**ЗАДАНИЕ:** Обнови строки от строки с «Image resolution: width=1174» до строки с «at that location.», заменив «Identify» на «Locate» и ничего больше не меняя. Картинки в ответ не включай.

**ПРЕДОСТАВЛЕННЫЕ ЗАПИСИ:**
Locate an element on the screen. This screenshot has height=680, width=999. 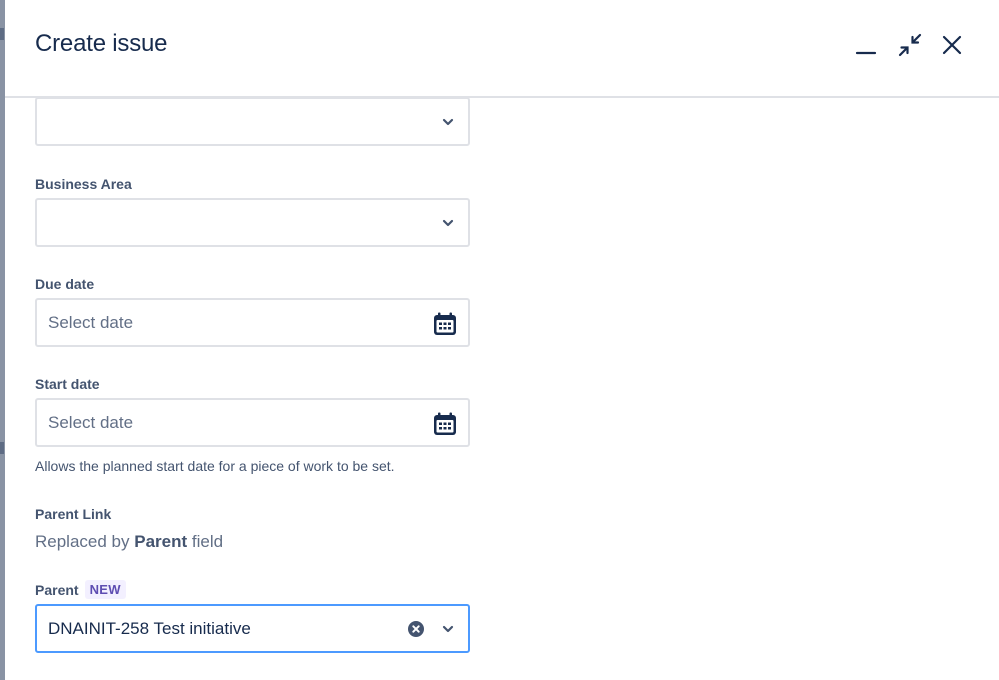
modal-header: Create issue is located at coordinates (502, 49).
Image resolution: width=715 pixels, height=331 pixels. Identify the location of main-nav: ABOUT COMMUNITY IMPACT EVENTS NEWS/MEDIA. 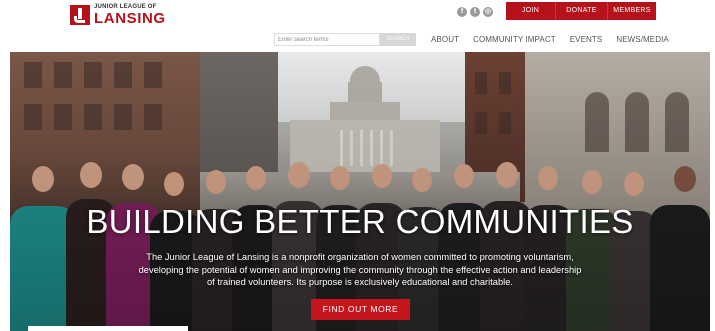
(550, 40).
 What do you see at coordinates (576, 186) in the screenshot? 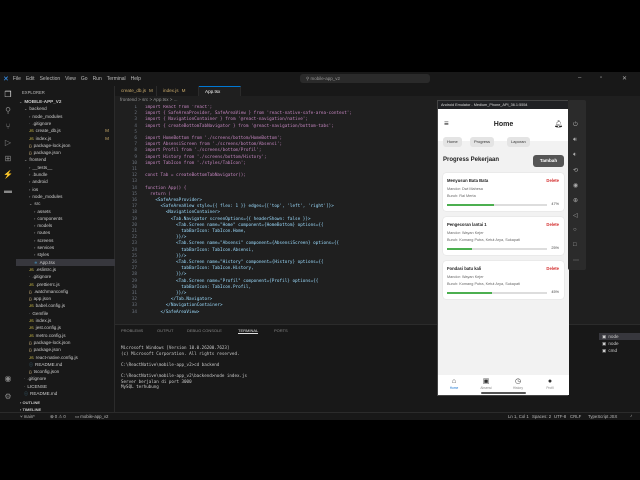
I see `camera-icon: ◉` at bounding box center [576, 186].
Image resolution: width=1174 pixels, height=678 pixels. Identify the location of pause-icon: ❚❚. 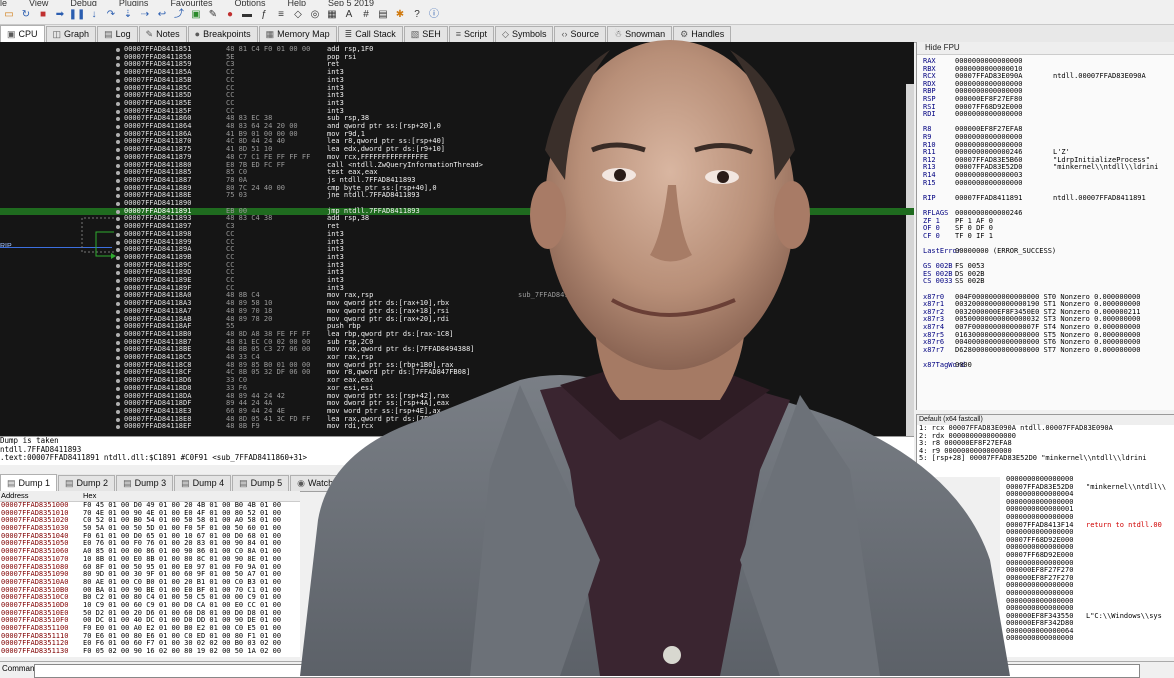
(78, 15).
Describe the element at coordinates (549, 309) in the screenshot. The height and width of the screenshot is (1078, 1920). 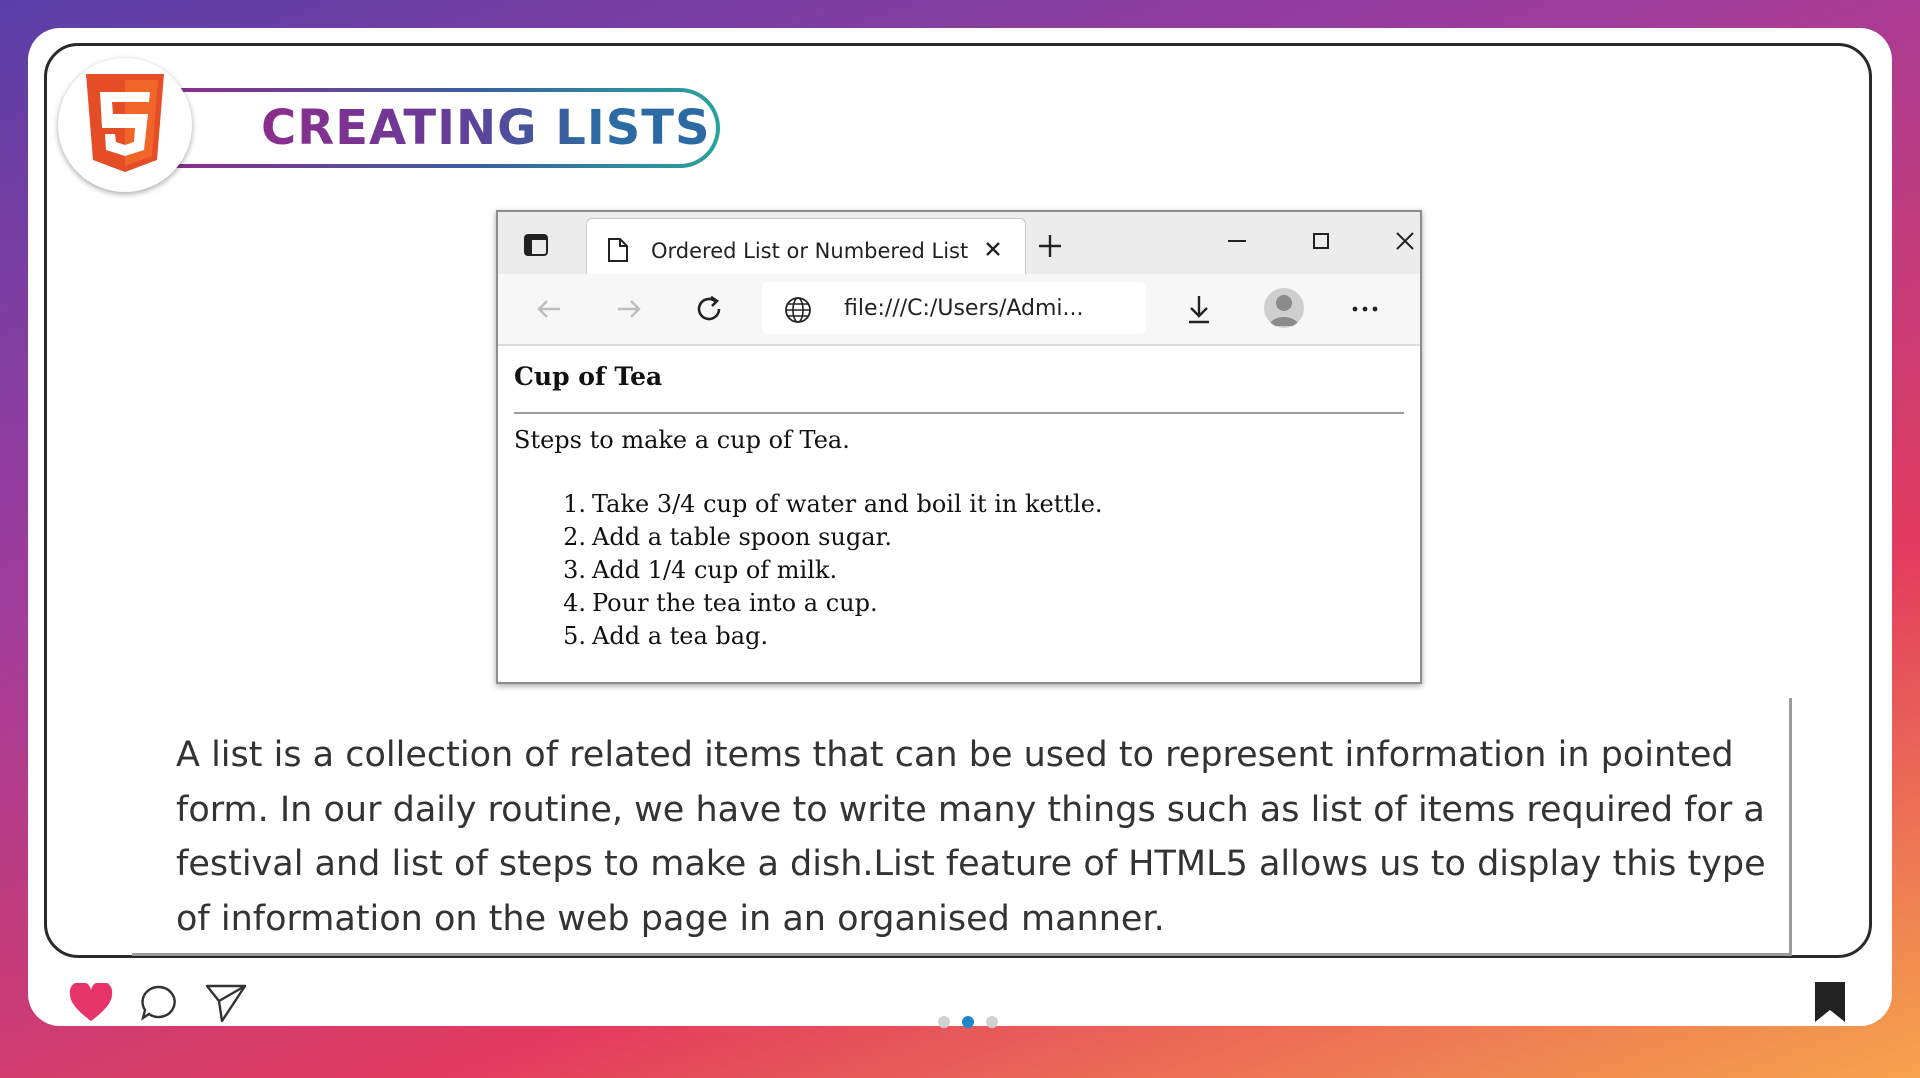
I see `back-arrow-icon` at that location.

...

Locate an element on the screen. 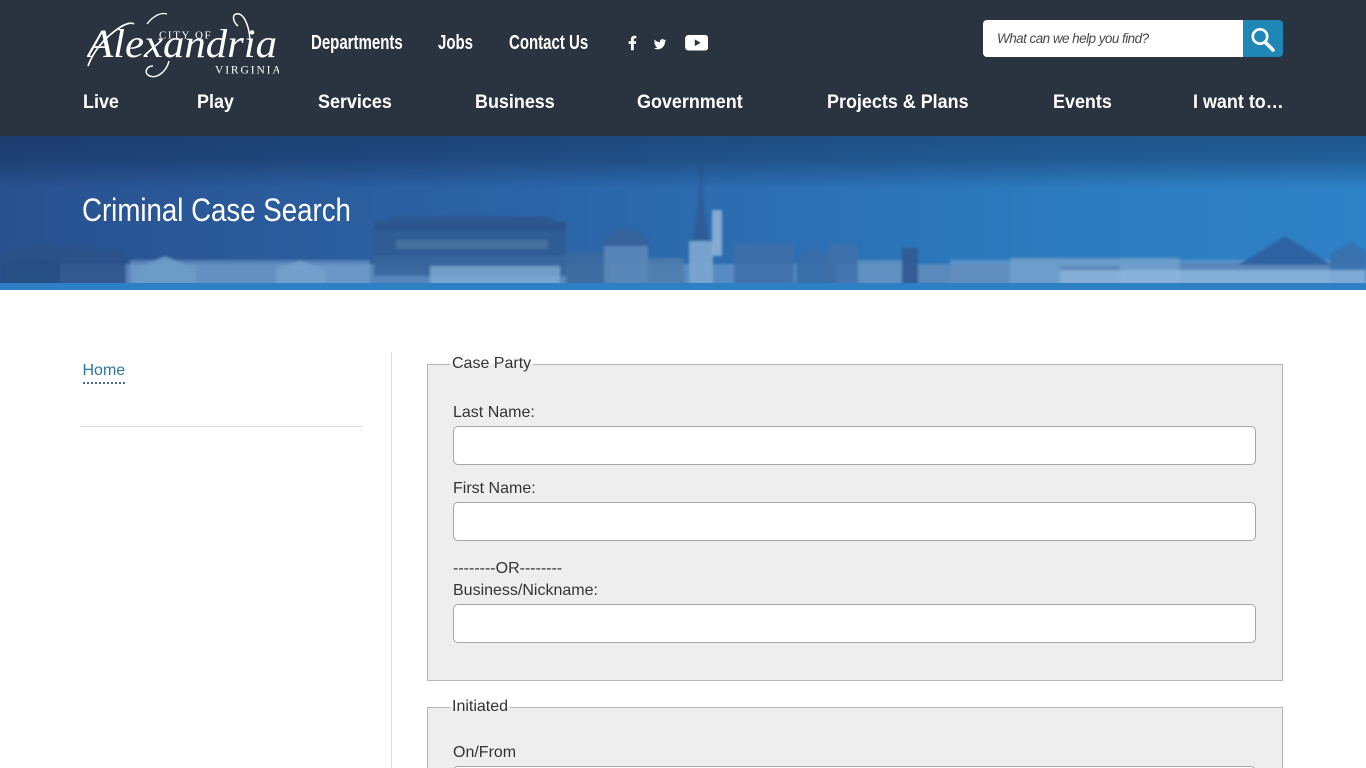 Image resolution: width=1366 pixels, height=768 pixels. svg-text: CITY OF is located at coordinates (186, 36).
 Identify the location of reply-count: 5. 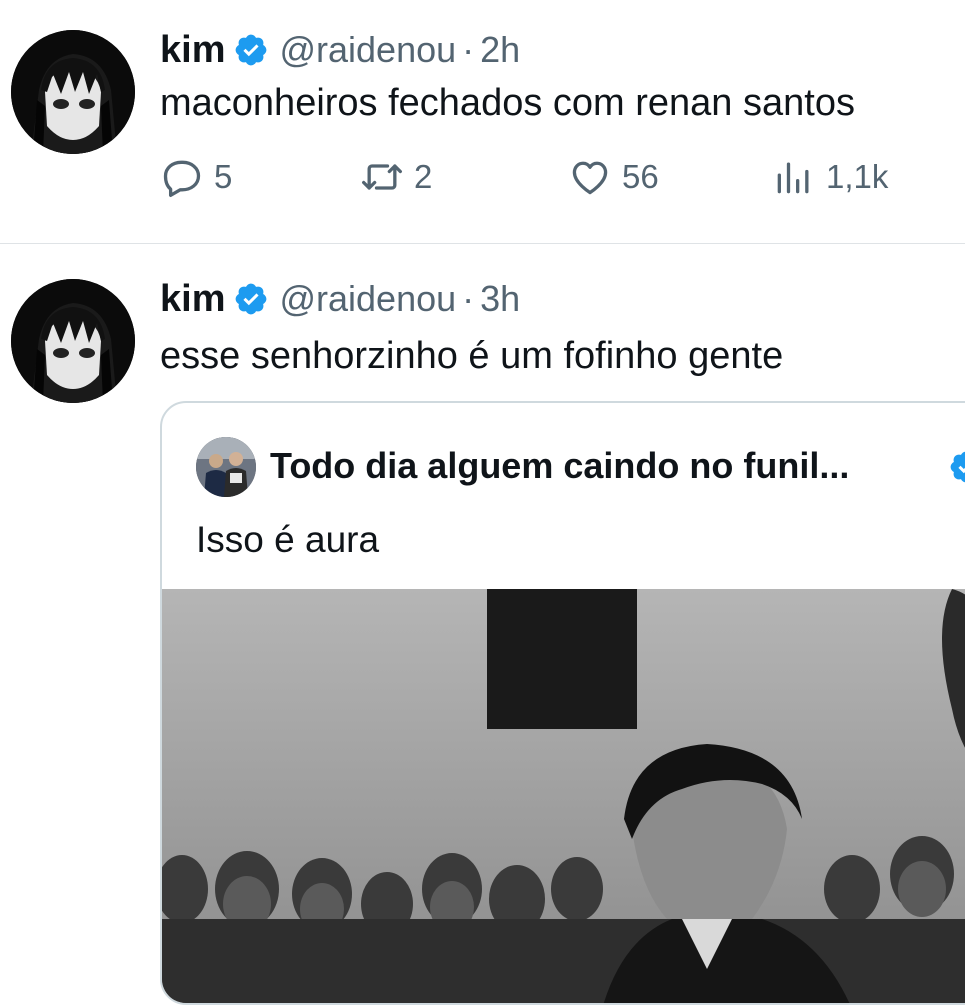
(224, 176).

==

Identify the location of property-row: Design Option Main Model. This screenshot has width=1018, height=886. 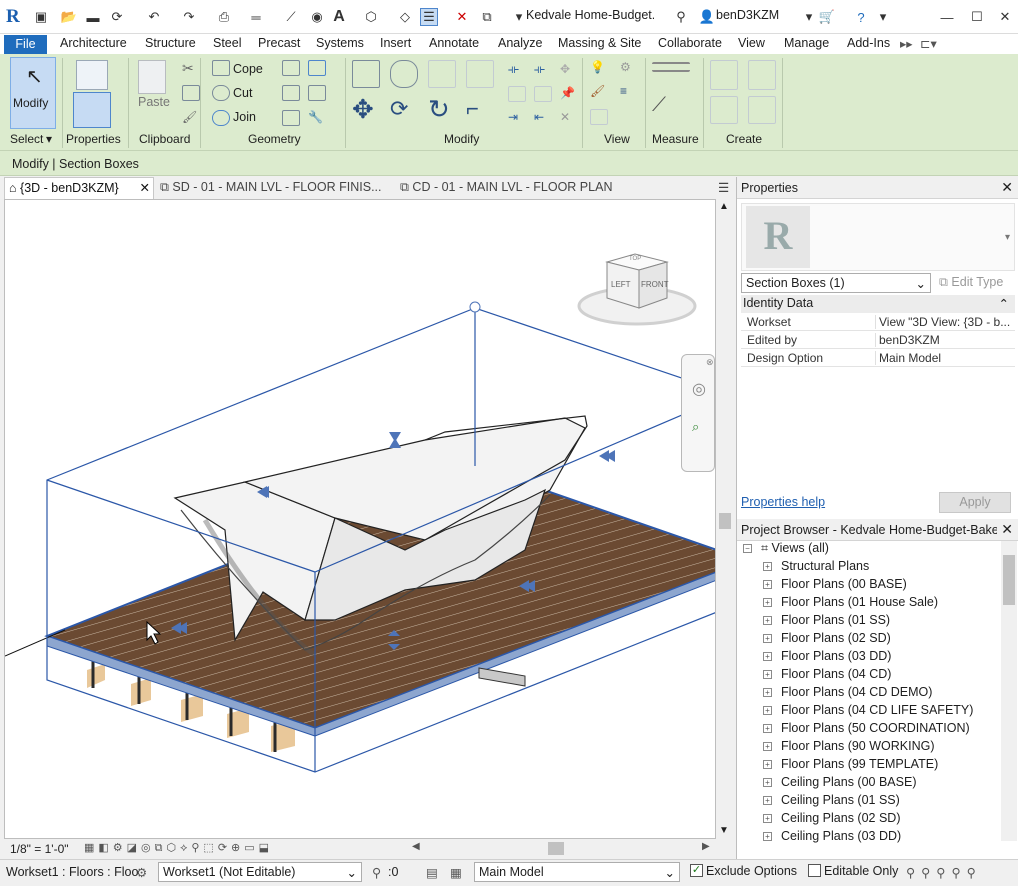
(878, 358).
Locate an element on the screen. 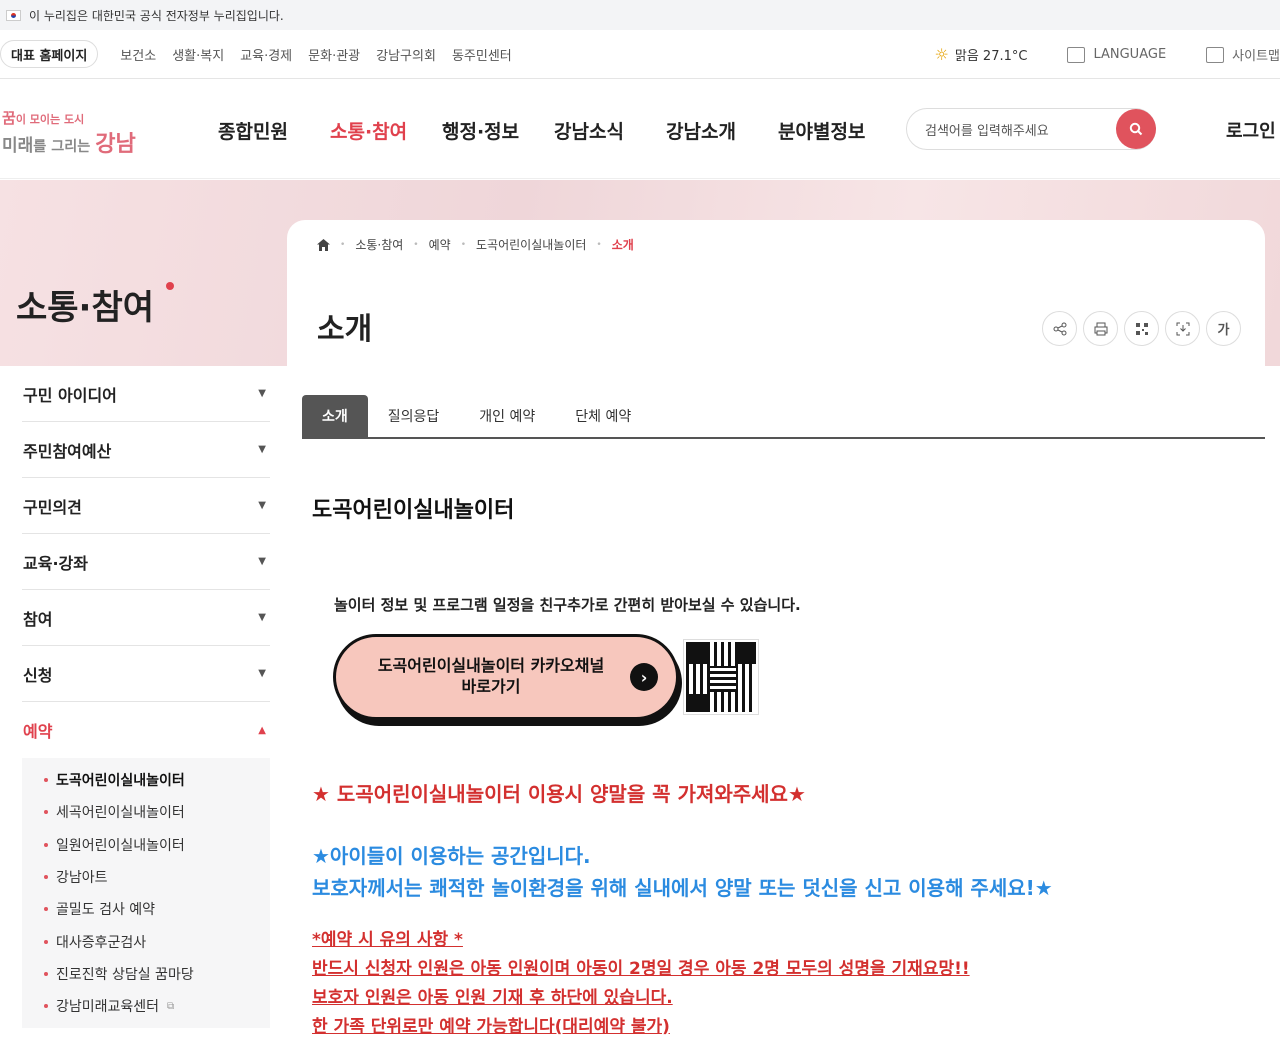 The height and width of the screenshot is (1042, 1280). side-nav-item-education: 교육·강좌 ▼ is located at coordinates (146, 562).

**ОТВЕТ НИЖЕ:**
Image resolution: width=1174 pixels, height=678 pixels. Locate the location of pause-icon: ❚❚. 
(78, 15).
Describe the element at coordinates (549, 309) in the screenshot. The height and width of the screenshot is (1078, 1920). 
I see `back-arrow-icon` at that location.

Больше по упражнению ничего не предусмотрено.